STEVE FISHER “You’ll Always Remember Me.” Short story. First published in Black Mask, March 1938. Reprinted in Best American Noir of the Century, edited by James Ellroy & Otto Penzler (Houghton Mifflin Harcourt, 2010).

   When you think of “juvenile delinquents,” what probably comes to your mind first (well, it does mine) are the gangs of young hoodlums who obsessed the country everywhere in the 1950s, largely in big cities but small towns in the middle of nowhere as well.

   Well, what this this story does is to remind you that kids could be bad in earlier time periods as well, but maybe only without the accompanying gangs.

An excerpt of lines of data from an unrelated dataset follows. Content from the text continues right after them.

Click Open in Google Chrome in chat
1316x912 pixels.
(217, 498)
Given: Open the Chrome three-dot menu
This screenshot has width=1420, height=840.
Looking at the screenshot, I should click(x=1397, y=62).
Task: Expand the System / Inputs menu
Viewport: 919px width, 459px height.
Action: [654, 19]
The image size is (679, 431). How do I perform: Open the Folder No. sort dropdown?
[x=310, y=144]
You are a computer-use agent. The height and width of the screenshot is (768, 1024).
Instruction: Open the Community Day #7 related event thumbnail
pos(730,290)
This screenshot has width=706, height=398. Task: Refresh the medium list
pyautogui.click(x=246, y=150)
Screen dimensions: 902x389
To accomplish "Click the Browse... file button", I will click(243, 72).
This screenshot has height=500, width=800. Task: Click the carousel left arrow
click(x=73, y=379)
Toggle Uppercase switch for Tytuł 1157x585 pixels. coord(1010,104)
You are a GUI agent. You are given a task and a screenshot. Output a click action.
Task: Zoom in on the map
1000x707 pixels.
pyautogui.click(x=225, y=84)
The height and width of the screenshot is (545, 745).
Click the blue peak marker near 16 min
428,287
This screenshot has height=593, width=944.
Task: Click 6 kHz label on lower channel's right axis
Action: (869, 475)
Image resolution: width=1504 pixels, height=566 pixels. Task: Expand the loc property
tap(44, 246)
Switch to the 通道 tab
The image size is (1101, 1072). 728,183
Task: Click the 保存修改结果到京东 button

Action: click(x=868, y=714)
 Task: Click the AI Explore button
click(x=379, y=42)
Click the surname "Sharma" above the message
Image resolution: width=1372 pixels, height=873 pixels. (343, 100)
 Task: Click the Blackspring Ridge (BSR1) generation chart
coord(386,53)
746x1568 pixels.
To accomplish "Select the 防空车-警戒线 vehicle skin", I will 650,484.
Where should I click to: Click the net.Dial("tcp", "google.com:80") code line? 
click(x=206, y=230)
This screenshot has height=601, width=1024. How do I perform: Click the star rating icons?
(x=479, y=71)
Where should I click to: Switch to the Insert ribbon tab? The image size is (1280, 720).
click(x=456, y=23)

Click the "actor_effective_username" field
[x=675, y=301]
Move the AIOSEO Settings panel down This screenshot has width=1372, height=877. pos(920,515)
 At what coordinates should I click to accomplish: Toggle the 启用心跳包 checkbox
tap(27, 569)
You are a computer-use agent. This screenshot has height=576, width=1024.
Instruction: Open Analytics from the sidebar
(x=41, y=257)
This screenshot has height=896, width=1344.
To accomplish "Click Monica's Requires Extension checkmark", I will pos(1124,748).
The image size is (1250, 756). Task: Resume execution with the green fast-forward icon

The young 14-year-old narrator of “You’ll Always Remember Me” is, for example,  as bad as they come.

   It seems that the older brother of the girl that Martin Thorpe is seeing is about to be hanged for the killing of their father, and he’s run out of appeals. It won’t matter if I tell you that it won’t long for you to decide who really did it. The only question is, is he going to get away with it?

   You’d think that another mysterious, unexplained death would be enough for one story that’s only 18 pages long (in the hardcover reprint anthology), but what I found really chilling was the death of a very sick kitten. I guess it’s all in perspective. One thing’s for sure. The title is absolutely right on.